At any rate, after jumping in and getting my hands dirty I really felt good about myself and what I was doing. The kids I work with are super cool. They took a while to warm up to me but I love kids and I tend to buddy up to them pretty fast. The more I learn about their culture and lives the more I am blown away by it. The Bri Bri live out in the wild jungle. They have to walk down jumgle trails for hours just to get to what we would consider to be civilization. The kids as young as 4 and 5 years old can navigate through the jungle without even thinking tiwce about it. Tamarah, my fellow voluntter and a great person, went on a four hour hike with a few kids, accompanied by a young boy of 12 and a little girl that was 4! What family back home would let there children that age stomp around through the jungle like that with nothing more than a machette for protection? Its just normal life for them.
They have not changed their lifestyles or belifes much in the last 5,000 years, which is how long they are believed to have lived in the area. The program I work with helps to get kids into school (you will see them wearing their school uniforms in the pictures) and to give the parents small loans to start buisnesses or buy basics like food, etc. This really helps to give them a leg out of poverty and to provide oppertunities for the kids that the parents don´t have. We also provide soup to anyone in need and its fun to see the older Bri Bri women come in to help make the soup and gossip while chopping up the veggies. Also, the teenage Bri Bri girls always want to use the telephone! Hah! Just goes to show, that teenage girls the world around are pretty similar!
On the negative side unfortunately, is the abuse that we have been trying to fight against. It is tough for me to try and get my head around some of the things that go on, but it is culturally acceptable for a Bri Bri father to beat his wife and children, have sex with any of his daughters even having children by them, or to kill any of his children that are born with a handicap.

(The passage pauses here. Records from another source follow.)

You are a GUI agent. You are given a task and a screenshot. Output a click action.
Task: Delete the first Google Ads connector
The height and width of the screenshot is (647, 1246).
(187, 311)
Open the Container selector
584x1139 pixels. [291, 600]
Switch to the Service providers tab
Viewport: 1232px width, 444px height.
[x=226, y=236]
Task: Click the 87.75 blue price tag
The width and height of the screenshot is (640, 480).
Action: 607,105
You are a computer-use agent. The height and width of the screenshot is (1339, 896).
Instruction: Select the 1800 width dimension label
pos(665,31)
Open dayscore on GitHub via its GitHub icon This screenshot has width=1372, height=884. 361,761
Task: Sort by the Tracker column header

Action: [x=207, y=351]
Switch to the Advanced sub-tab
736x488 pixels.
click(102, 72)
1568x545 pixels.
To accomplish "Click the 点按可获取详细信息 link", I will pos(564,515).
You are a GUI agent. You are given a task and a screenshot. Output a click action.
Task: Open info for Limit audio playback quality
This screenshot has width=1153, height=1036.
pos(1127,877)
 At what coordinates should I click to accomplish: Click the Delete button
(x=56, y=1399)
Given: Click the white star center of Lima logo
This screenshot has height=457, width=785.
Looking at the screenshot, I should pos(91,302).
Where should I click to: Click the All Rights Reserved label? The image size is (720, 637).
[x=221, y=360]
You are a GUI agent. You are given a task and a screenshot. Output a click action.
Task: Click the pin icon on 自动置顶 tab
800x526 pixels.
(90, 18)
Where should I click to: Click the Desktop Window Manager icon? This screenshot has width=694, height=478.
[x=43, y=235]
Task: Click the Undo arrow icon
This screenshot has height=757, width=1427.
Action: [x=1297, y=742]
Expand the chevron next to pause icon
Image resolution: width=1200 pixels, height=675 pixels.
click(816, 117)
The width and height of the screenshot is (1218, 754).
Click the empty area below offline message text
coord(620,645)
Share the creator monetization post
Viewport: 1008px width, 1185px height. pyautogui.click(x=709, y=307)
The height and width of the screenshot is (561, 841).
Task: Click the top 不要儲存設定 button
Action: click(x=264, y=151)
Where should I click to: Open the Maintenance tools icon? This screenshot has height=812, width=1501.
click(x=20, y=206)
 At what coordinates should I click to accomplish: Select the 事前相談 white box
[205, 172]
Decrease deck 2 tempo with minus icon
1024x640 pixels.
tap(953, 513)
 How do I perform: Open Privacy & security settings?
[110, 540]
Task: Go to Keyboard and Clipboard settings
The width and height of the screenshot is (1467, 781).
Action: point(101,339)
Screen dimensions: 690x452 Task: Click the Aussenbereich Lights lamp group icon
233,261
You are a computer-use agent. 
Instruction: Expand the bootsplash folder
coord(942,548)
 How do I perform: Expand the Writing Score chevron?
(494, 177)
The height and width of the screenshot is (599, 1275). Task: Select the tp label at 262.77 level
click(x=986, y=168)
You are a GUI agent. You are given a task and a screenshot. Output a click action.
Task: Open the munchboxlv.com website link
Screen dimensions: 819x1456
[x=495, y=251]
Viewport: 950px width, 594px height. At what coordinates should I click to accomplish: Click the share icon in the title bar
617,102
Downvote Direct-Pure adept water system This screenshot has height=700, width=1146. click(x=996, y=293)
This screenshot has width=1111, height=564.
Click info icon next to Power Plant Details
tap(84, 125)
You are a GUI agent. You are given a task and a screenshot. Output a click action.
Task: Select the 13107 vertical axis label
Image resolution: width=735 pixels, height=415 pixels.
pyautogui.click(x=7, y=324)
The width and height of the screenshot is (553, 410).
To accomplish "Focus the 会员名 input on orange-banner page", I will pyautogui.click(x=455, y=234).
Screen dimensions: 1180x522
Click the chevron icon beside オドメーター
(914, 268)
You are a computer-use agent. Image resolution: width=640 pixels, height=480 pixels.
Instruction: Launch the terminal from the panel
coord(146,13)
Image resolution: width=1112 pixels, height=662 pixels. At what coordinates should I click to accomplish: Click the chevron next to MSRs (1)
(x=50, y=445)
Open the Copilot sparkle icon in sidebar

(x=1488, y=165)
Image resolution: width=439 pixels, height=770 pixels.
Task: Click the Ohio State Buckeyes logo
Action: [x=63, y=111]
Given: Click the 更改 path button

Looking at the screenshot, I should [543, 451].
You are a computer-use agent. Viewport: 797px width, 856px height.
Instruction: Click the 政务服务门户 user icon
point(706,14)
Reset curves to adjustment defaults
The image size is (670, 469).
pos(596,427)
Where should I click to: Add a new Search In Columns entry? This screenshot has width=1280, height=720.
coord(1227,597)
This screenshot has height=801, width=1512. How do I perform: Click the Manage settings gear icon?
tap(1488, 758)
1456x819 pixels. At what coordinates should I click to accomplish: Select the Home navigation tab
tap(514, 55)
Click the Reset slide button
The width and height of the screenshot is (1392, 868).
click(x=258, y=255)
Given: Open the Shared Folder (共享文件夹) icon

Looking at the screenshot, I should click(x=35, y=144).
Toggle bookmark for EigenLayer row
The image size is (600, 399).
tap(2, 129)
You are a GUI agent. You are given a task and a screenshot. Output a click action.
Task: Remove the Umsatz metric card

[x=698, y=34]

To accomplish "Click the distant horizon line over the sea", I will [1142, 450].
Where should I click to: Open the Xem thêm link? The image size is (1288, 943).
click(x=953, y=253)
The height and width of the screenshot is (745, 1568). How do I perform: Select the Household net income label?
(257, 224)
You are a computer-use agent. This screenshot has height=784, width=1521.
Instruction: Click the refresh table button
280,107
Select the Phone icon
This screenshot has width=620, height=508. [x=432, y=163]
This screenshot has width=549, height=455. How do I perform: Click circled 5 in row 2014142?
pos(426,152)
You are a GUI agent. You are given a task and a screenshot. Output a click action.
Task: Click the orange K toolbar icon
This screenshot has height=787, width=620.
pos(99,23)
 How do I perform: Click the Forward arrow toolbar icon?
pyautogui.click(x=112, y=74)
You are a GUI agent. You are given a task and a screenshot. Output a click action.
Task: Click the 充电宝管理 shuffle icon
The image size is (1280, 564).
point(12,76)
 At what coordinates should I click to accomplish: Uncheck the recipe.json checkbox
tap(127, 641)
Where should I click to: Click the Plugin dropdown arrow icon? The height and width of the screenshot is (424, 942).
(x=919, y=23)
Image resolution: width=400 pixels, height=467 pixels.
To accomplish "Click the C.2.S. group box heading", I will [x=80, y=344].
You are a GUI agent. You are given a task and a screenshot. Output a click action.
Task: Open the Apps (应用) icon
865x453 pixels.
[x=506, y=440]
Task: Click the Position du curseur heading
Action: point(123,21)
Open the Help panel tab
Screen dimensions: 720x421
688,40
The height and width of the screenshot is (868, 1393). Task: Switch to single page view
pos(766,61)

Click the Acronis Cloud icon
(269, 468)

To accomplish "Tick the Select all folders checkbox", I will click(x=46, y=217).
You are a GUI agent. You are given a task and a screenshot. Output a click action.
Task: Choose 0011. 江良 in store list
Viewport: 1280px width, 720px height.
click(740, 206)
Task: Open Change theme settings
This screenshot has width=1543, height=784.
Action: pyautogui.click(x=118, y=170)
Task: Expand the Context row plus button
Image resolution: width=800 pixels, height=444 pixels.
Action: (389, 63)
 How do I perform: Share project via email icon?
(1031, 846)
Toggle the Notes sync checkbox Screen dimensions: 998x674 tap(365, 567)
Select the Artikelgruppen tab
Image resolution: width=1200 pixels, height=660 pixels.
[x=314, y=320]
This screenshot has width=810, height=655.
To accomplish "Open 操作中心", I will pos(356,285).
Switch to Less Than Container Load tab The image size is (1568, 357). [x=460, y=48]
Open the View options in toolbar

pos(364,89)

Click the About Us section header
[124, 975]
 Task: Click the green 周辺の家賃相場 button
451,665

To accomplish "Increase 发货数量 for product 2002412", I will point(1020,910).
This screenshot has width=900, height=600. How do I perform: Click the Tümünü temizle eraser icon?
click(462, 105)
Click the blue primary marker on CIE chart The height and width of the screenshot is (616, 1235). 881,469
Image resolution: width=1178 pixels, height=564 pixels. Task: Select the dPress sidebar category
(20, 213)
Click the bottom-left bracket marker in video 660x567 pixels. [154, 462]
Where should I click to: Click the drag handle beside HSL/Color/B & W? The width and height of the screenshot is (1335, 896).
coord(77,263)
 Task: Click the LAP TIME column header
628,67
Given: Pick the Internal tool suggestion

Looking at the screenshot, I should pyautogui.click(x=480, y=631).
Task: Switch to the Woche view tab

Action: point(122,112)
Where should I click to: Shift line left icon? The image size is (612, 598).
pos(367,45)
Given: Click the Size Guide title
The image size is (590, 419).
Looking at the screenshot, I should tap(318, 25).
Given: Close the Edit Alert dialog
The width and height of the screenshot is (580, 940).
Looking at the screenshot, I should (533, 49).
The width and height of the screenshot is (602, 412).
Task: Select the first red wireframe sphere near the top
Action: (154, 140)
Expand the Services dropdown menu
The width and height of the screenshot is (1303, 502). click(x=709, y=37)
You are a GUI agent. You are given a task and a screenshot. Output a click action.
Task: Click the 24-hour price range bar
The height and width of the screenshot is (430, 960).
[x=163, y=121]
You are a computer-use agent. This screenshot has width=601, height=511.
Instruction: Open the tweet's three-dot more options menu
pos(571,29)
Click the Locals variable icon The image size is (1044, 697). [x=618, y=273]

Its shocking for me as a westerner to hear this, but for them it is perfectly acceptable. When confronted about his behaivor, a Bri Bri father will listen, nod and give a yeah so? look. To them it is not even somethign to bat an eye at.
Needless to say, it is tough hearing these kinds of things and we try to help as much as possible. Not all of the men act this way either, there are plenty of good families out there that have healthy internal relationships, but the bad apples always tend to stick out.
I will report more as it comes, but for now I can say that volunteer work is a great way to help out and to allow yourself to feel like you can make a difference in the world. I plan on doing it again in other parts of the world as it also enables me to meet locals, to really get involved in their culture and it makes me feel good about myself, so in my eyes its a win win.
Me building a new chicken coop for the center. It actually is coming out really well which is a pleasant surprise! Ha, just kidding, I am pretty handy with some tools after all my time doing slave labor for my Mom and Dad (just kidding, I am glad now for all those jobs I did with you guys)! And working with my grandparents on their farm taught me a lot about building and fixing things.
I forgot how gratifying it is to build something with your hands. I was really enjoying myself.
From left to right we have, Willie, Reynaldo (who is the hardest working little kid I have ever met), Alejandro covering his face, and a girl who I am kicking myself because I can´t remember he rname even though I talk to her every day (I´ll add it to the next update, I am so bad with names) and then myself.
The guys helping me out with the job.
They were really interested in helping me out and watching my build the chicken coop which was fun. Working in the heat and humidity, not so fun!
And this is to show all my friends back home that I am still me and having fun! Work hard, play hard, words to grown on!